### Exercise
Transcribe the line that contains "Click the Final" and every line after it to the end of the records, exactly and nothing else. Skip the pictures.

Dataset entries:

▼▼▼

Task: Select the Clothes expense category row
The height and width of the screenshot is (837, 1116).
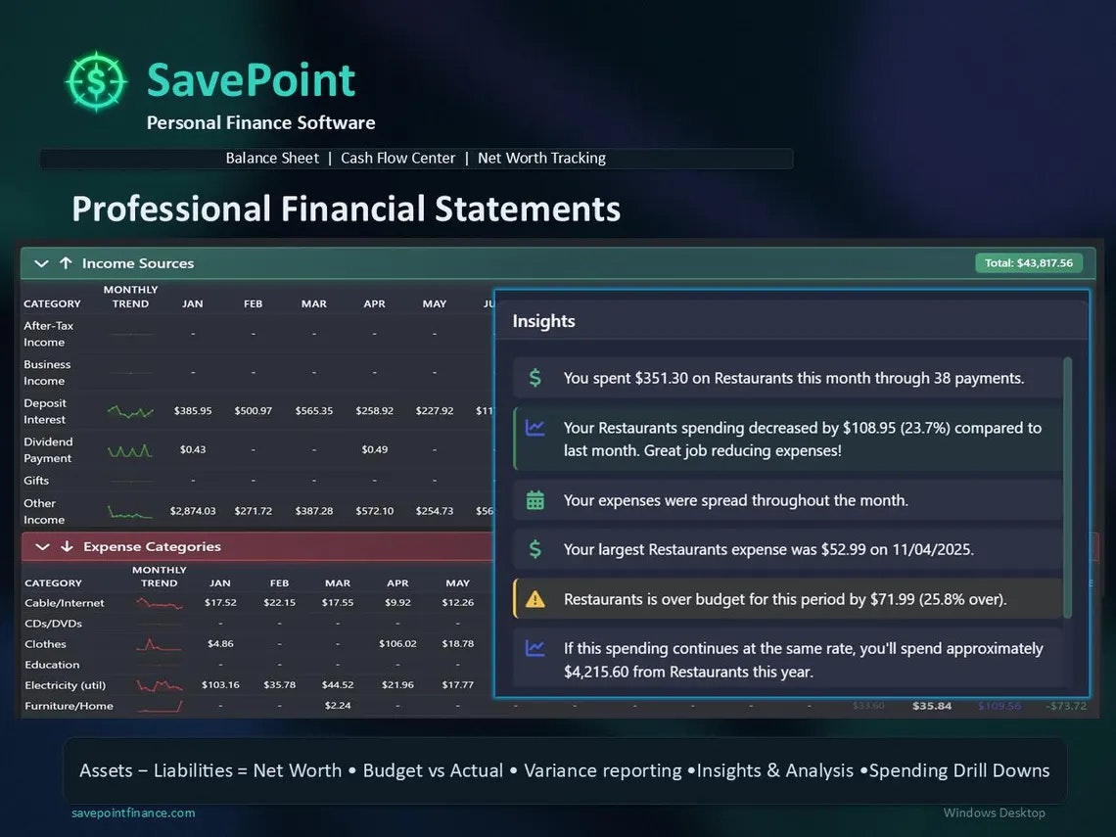Action: point(45,644)
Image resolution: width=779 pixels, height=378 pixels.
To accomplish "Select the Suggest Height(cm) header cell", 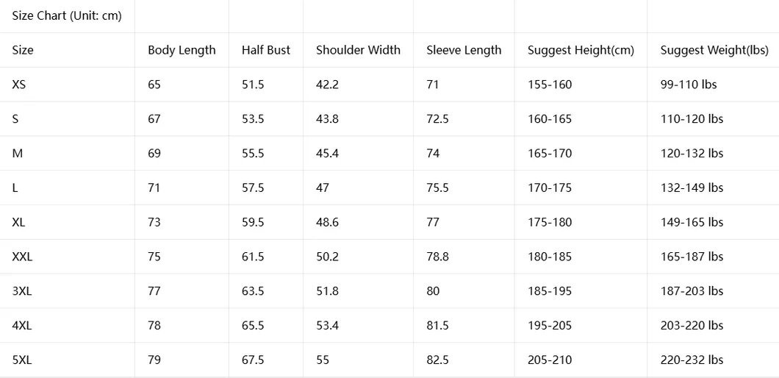I will click(581, 50).
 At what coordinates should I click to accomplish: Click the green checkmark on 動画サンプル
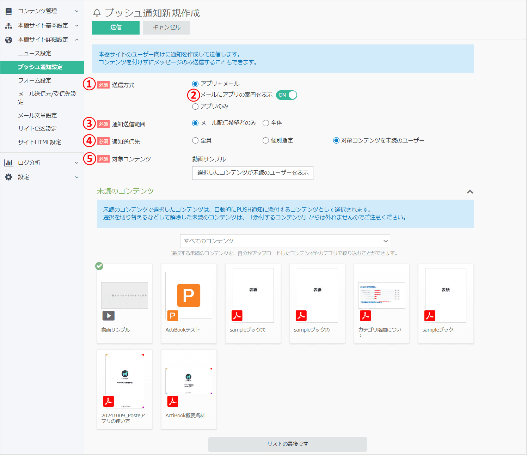click(x=99, y=266)
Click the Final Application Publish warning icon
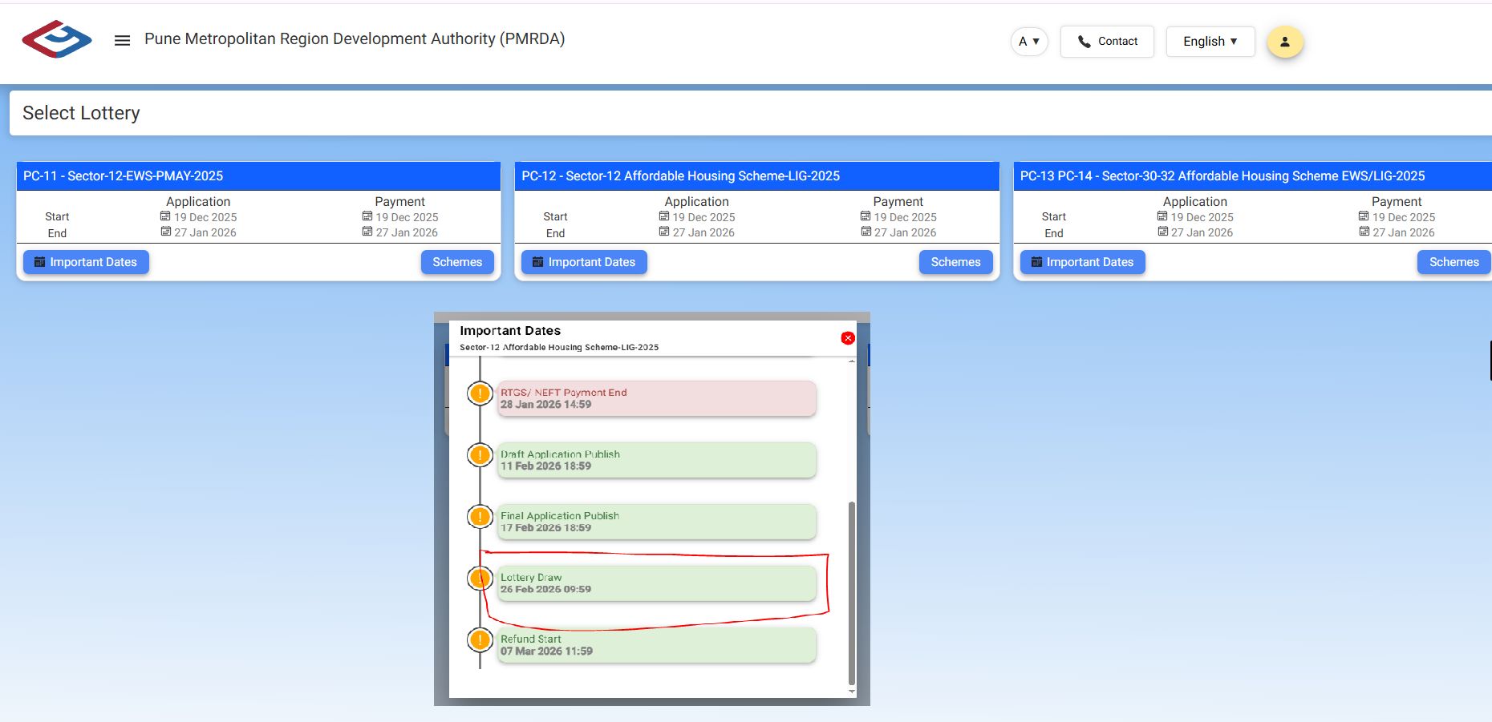 (x=480, y=517)
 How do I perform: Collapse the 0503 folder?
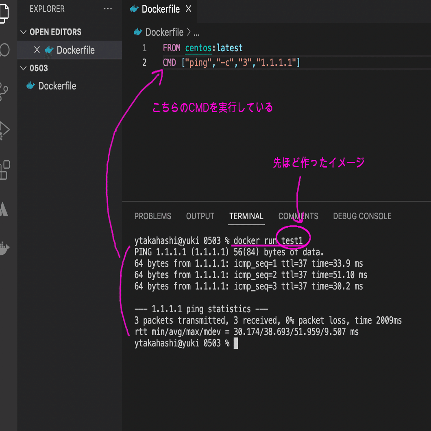(23, 68)
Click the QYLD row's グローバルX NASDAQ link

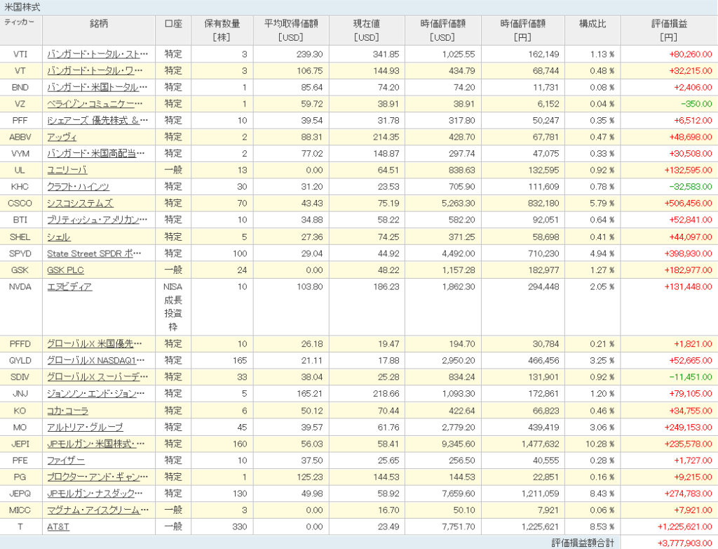pos(97,360)
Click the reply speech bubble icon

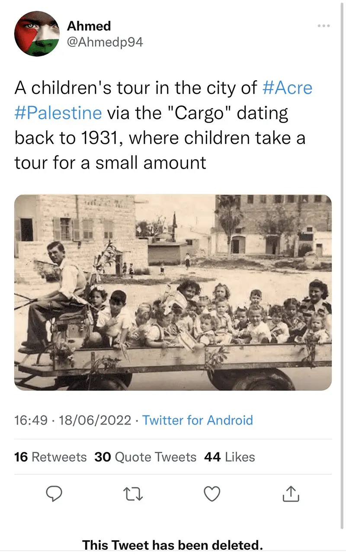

▲▲▲

### Solution
Click the Final Application Publish warning icon
 (x=480, y=517)
 How do I perform: Collapse the 0503 folder?
(23, 68)
Click the QYLD row's グローバルX NASDAQ link

pos(97,360)
Click the reply speech bubble icon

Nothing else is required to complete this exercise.